** WHAT THE TASK REQUIRES **
For each record here, output an exact copy.

** INPUT DATA **

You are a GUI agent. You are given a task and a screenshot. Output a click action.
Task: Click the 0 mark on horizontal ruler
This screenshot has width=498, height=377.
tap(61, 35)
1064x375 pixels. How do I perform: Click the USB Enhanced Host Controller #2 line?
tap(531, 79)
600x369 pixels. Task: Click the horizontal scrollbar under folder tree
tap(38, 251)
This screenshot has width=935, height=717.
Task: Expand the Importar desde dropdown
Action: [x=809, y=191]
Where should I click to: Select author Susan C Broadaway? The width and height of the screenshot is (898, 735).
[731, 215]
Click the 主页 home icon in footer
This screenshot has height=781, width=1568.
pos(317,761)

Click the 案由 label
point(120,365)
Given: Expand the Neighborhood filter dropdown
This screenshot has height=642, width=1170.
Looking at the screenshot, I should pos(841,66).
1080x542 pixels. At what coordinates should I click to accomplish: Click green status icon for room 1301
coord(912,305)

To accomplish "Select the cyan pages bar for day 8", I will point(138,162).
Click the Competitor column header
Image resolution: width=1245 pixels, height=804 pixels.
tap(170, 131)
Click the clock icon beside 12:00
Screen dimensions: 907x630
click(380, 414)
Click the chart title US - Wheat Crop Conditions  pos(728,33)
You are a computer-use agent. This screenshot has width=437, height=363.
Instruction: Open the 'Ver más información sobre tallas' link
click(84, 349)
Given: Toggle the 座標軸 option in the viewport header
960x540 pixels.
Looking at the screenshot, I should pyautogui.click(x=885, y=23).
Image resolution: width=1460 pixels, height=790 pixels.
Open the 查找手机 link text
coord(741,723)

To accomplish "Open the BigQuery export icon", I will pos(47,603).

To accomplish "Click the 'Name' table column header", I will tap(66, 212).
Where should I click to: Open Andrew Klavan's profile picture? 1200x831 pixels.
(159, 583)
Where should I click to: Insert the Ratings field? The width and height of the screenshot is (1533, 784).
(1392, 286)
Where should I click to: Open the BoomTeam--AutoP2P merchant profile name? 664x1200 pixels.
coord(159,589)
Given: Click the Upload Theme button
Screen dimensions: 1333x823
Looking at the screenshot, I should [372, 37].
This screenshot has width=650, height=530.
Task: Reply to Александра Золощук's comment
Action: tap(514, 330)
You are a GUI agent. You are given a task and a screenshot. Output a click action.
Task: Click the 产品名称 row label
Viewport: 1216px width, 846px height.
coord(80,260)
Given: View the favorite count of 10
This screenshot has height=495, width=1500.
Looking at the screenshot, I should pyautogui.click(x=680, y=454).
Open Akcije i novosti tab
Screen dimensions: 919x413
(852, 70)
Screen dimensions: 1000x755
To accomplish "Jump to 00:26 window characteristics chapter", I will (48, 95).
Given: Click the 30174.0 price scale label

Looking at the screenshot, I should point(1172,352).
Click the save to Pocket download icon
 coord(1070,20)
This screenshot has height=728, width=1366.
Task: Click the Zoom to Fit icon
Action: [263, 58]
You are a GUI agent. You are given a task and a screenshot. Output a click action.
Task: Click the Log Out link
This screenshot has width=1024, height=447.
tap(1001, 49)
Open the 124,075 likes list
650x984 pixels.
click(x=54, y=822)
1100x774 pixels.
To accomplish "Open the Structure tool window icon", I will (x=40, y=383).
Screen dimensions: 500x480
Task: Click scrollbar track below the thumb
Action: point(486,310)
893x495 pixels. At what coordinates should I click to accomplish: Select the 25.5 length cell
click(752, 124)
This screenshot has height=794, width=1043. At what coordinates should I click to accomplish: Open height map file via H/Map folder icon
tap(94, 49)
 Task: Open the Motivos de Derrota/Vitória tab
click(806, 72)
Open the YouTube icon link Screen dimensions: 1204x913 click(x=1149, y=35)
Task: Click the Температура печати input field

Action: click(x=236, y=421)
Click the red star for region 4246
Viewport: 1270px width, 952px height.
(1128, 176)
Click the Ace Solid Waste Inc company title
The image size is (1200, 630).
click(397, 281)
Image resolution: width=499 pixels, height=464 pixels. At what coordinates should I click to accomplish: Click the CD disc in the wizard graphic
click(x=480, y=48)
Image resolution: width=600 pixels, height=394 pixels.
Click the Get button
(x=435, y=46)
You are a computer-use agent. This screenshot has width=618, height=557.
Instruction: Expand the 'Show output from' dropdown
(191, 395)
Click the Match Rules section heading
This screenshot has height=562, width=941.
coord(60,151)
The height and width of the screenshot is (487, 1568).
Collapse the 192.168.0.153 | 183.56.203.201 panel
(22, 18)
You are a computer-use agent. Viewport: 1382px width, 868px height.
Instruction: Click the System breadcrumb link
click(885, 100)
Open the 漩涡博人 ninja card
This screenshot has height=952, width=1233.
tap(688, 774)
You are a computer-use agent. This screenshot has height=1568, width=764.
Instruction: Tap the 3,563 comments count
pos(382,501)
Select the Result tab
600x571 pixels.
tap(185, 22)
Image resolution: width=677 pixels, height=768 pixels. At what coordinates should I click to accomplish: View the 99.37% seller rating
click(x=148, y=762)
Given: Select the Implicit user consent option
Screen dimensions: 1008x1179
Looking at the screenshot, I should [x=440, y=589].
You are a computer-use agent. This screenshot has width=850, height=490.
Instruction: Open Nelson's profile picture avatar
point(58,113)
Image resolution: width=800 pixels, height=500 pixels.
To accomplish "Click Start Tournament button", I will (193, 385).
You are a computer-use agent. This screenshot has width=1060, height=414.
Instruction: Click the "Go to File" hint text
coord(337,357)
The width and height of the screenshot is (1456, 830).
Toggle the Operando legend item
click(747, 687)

** ANSWER FOR THE TASK **
You are a GUI agent. You are given a task and a screenshot. Output a click action.
Task: Click the 0 mark on horizontal ruler
This screenshot has width=498, height=377.
tap(61, 35)
1064x375 pixels. How do I perform: Click the USB Enhanced Host Controller #2 line?
tap(531, 79)
600x369 pixels. Task: Click the horizontal scrollbar under folder tree
tap(38, 251)
This screenshot has width=935, height=717.
Task: Expand the Importar desde dropdown
Action: [x=809, y=191]
Where should I click to: Select author Susan C Broadaway? The width and height of the screenshot is (898, 735).
[731, 215]
Click the 主页 home icon in footer
This screenshot has height=781, width=1568.
pos(317,761)

Click the 案由 label
point(120,365)
Given: Expand the Neighborhood filter dropdown
This screenshot has height=642, width=1170.
Looking at the screenshot, I should pos(841,66).
1080x542 pixels. At what coordinates should I click to accomplish: Click green status icon for room 1301
coord(912,305)

To accomplish "Select the cyan pages bar for day 8", I will point(138,162).
Click the Competitor column header
Image resolution: width=1245 pixels, height=804 pixels.
tap(170, 131)
Click the clock icon beside 12:00
Screen dimensions: 907x630
click(380, 414)
Click the chart title US - Wheat Crop Conditions  pos(728,33)
You are a computer-use agent. This screenshot has width=437, height=363.
Instruction: Open the 'Ver más información sobre tallas' link
click(84, 349)
Given: Toggle the 座標軸 option in the viewport header
960x540 pixels.
Looking at the screenshot, I should pyautogui.click(x=885, y=23).
Image resolution: width=1460 pixels, height=790 pixels.
Open the 查找手机 link text
coord(741,723)

To accomplish "Open the BigQuery export icon", I will pos(47,603).

To accomplish "Click the 'Name' table column header", I will tap(66, 212).
Where should I click to: Open Andrew Klavan's profile picture? 1200x831 pixels.
(159, 583)
Where should I click to: Insert the Ratings field? The width and height of the screenshot is (1533, 784).
(1392, 286)
Where should I click to: Open the BoomTeam--AutoP2P merchant profile name? 664x1200 pixels.
coord(159,589)
Given: Click the Upload Theme button
Screen dimensions: 1333x823
Looking at the screenshot, I should [372, 37].
This screenshot has width=650, height=530.
Task: Reply to Александра Золощук's comment
Action: tap(514, 330)
You are a GUI agent. You are given a task and a screenshot. Output a click action.
Task: Click the 产品名称 row label
Viewport: 1216px width, 846px height.
coord(80,260)
Given: View the favorite count of 10
This screenshot has height=495, width=1500.
Looking at the screenshot, I should pyautogui.click(x=680, y=454).
Open Akcije i novosti tab
Screen dimensions: 919x413
(852, 70)
Screen dimensions: 1000x755
To accomplish "Jump to 00:26 window characteristics chapter", I will (48, 95).
Given: Click the 30174.0 price scale label

Looking at the screenshot, I should point(1172,352).
Click the save to Pocket download icon
 coord(1070,20)
This screenshot has height=728, width=1366.
Task: Click the Zoom to Fit icon
Action: [263, 58]
You are a GUI agent. You are given a task and a screenshot. Output a click action.
Task: Click the Log Out link
This screenshot has width=1024, height=447.
tap(1001, 49)
Open the 124,075 likes list
650x984 pixels.
click(x=54, y=822)
1100x774 pixels.
To accomplish "Open the Structure tool window icon", I will (x=40, y=383).
Screen dimensions: 500x480
Task: Click scrollbar track below the thumb
Action: point(486,310)
893x495 pixels. At what coordinates should I click to accomplish: Select the 25.5 length cell
click(752, 124)
This screenshot has height=794, width=1043. At what coordinates should I click to accomplish: Open height map file via H/Map folder icon
tap(94, 49)
 Task: Open the Motivos de Derrota/Vitória tab
click(806, 72)
Open the YouTube icon link Screen dimensions: 1204x913 click(x=1149, y=35)
Task: Click the Температура печати input field

Action: click(x=236, y=421)
Click the red star for region 4246
Viewport: 1270px width, 952px height.
(1128, 176)
Click the Ace Solid Waste Inc company title
The image size is (1200, 630).
click(397, 281)
Image resolution: width=499 pixels, height=464 pixels. At what coordinates should I click to accomplish: Click the CD disc in the wizard graphic
click(x=480, y=48)
Image resolution: width=600 pixels, height=394 pixels.
Click the Get button
(x=435, y=46)
You are a computer-use agent. This screenshot has width=618, height=557.
Instruction: Expand the 'Show output from' dropdown
(191, 395)
Click the Match Rules section heading
This screenshot has height=562, width=941.
coord(60,151)
The height and width of the screenshot is (487, 1568).
Collapse the 192.168.0.153 | 183.56.203.201 panel
(22, 18)
You are a computer-use agent. Viewport: 1382px width, 868px height.
Instruction: Click the System breadcrumb link
click(885, 100)
Open the 漩涡博人 ninja card
This screenshot has height=952, width=1233.
tap(688, 774)
You are a computer-use agent. This screenshot has height=1568, width=764.
Instruction: Tap the 3,563 comments count
pos(382,501)
Select the Result tab
600x571 pixels.
tap(185, 22)
Image resolution: width=677 pixels, height=768 pixels. At what coordinates should I click to accomplish: View the 99.37% seller rating
click(x=148, y=762)
Given: Select the Implicit user consent option
Screen dimensions: 1008x1179
Looking at the screenshot, I should [x=440, y=589].
You are a computer-use agent. This screenshot has width=850, height=490.
Instruction: Open Nelson's profile picture avatar
point(58,113)
Image resolution: width=800 pixels, height=500 pixels.
To accomplish "Click Start Tournament button", I will (193, 385).
You are a computer-use agent. This screenshot has width=1060, height=414.
Instruction: Click the "Go to File" hint text
coord(337,357)
The width and height of the screenshot is (1456, 830).
Toggle the Operando legend item
click(747, 687)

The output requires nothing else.